| Document excerpt |
Given such a data landscape, the data availability for the current year captures pre-crisis situations at different time periods, leaving only high frequency indicators for assessing short term (month-on-month) movements in few important indicators. In addition, the structure of the economy equally imposes data constraints. Assessing the unorganised sectors (which primarily include unincorporated/ household enterprises) is much more complex as information on such entities is available only from sample surveys. Existing surveys of unorganised manufacturing and service enterprises are available with gaps of three to four years and thus information is unavailable for any immediate policy formulation.

Impact due to the pandemic 

One of the major impacts of the pandemic has been on data collection. With restrictions on physical movements, collection of data on prices, agricultural and industrial production, periodic surveys on employment had been severely impacted during the initial phases of the pandemic. In the passage of time, data collection can only capture information from the point of resumption of economic activities, thus leaving out critical information of the extent of pandemic. Such situations can create statistical inconsistencies as data for missing periods are usually interpolated or imputed and do not necessarily provide a fair and accurate picture of the state of affairs. Data users are often agnostic or unaware of the limitations and constraints faced in compilation of statistical data. Thus, in absence of any information, data users may even naively assume that the impact of such errors, omissions or imputations is negligible. The problem gets compounded when such data are put to empirical use without any information on quality and limitations. 

In summary, policy analysis and impact assessment becomes difficult especially when currently available data captures a dated picture. The problem becomes severe in cases of a crisis as past data do not serve any purpose in taking decisions for the present and future.2,3 In times of a pandemic, measurement issues assume far more importance as unavailability of data is usually bridged by statistical methods that may not reflect the state of affairs. Data driven policy requires state of the art collection frameworks and methods for important macro variables that provide valuable assessment of the economy. Till such systems are available, policy analysis has to rely on information that is dated and best used with judgement and intuition.

The views expressed in the post are those of the author and in no way reflect those of the ISPP Policy Review or the Indian School of Public Policy. Images via open source.


  1. See Sapre, A., & Sengupta, R. (2017). Analysis of revisions in Indian GDP data. World Economics Journal, 18(4).
  1. Roy, R. (2020, June 4). Intuition, not Prediction. Business Standard
  1. Ghosh, A., Raha, S., et al. (2020). Jobs, Growth and Sustainability: A New Social Contract for India’s Recovery. CEEW and NIPFP Report, New Delhi: Council on Energy, Environment and Water.

| Exercise description |
For each statement, decide whether it agrees with the excerpt on pandemic data constraints, giving yes or no and quoting the words that settle it: (a) information on unorganised sector entities comes only from sample surveys; (b) surveys of unorganised manufacturing and service enterprises are carried out every year; (c) data collected after economic activities resume still capture the full extent of the pandemic.

| Information given |
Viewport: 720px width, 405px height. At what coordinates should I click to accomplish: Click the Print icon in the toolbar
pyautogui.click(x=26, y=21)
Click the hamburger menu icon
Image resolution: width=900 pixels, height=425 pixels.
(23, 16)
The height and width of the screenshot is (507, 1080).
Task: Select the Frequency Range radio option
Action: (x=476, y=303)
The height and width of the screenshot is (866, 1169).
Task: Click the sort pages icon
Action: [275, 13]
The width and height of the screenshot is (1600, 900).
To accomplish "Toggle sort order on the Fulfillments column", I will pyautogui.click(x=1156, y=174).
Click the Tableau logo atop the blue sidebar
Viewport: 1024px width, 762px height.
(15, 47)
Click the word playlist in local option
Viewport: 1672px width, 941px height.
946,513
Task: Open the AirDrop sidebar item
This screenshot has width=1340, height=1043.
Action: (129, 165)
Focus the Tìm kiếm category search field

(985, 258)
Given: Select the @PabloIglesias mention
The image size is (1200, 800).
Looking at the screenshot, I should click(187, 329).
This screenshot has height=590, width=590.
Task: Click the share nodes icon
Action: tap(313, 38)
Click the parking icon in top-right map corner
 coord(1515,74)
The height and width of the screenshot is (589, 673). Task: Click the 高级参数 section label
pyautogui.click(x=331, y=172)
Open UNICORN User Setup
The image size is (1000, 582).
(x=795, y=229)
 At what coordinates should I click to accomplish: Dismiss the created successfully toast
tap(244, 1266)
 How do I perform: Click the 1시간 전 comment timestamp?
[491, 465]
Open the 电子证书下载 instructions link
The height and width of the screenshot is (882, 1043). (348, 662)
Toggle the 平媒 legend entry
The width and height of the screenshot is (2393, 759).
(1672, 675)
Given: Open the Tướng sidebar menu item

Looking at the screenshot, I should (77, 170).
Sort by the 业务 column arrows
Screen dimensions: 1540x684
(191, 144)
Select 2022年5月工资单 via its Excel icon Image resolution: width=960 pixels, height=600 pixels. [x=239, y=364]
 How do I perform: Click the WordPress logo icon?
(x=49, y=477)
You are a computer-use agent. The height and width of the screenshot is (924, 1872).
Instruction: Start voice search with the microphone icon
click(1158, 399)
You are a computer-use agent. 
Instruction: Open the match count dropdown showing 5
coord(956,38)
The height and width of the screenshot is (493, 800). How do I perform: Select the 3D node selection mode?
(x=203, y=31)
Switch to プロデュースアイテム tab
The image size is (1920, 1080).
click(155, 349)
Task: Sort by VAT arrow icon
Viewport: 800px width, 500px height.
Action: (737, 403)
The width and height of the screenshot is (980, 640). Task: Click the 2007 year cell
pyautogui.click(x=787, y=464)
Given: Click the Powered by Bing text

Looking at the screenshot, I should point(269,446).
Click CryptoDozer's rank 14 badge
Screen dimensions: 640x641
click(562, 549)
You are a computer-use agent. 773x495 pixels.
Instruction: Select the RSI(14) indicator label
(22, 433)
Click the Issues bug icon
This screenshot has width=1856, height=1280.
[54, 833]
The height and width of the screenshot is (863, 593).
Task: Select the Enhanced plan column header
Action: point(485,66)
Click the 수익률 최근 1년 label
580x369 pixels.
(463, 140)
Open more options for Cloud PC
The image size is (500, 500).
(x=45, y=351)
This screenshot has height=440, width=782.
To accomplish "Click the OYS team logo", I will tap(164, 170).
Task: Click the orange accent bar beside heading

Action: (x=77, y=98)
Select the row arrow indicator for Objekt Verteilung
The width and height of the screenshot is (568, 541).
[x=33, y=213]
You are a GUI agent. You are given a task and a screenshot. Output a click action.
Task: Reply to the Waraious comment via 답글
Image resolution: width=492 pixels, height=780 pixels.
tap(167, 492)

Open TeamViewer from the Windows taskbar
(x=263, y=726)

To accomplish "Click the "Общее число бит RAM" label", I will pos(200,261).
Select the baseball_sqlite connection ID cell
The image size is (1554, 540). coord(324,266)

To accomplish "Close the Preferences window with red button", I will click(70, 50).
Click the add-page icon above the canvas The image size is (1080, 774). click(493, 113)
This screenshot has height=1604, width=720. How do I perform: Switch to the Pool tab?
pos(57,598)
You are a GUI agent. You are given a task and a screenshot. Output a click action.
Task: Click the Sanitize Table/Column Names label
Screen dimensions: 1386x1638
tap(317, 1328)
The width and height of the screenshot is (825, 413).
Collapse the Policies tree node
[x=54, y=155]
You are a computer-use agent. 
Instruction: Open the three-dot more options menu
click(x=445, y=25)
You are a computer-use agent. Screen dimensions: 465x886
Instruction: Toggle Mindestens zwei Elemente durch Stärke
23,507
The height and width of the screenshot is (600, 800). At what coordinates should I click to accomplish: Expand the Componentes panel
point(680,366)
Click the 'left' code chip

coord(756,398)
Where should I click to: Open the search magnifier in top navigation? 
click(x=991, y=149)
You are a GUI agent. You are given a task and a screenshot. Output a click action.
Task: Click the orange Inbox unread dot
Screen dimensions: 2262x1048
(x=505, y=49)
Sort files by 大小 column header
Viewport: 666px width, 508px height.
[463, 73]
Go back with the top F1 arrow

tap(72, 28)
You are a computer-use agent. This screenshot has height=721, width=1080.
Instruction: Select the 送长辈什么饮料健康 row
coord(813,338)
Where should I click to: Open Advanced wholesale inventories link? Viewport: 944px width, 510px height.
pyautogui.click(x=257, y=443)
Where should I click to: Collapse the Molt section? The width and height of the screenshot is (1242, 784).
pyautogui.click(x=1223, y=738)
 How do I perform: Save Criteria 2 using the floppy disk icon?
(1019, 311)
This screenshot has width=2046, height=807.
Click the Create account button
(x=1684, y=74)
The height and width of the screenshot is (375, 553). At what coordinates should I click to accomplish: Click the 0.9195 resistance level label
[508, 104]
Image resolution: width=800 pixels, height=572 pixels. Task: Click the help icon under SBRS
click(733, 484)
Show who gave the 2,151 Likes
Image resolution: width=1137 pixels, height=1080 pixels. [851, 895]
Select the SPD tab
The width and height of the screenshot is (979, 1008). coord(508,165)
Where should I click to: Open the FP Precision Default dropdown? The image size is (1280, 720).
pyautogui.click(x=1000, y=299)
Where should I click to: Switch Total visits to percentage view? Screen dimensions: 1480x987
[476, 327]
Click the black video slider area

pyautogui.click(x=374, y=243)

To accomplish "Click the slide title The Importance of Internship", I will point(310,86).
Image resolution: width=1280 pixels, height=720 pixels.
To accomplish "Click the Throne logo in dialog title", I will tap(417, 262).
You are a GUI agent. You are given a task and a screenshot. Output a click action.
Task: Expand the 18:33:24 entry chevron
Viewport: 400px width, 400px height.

| Your solution |
(a) Yes: "information on such entities is available only from sample surveys"
(b) No: "are available with gaps of three to four years"
(c) No: "data collection can only capture information from the point of resumption of economic activities, thus leaving out critical information of the extent of pandemic"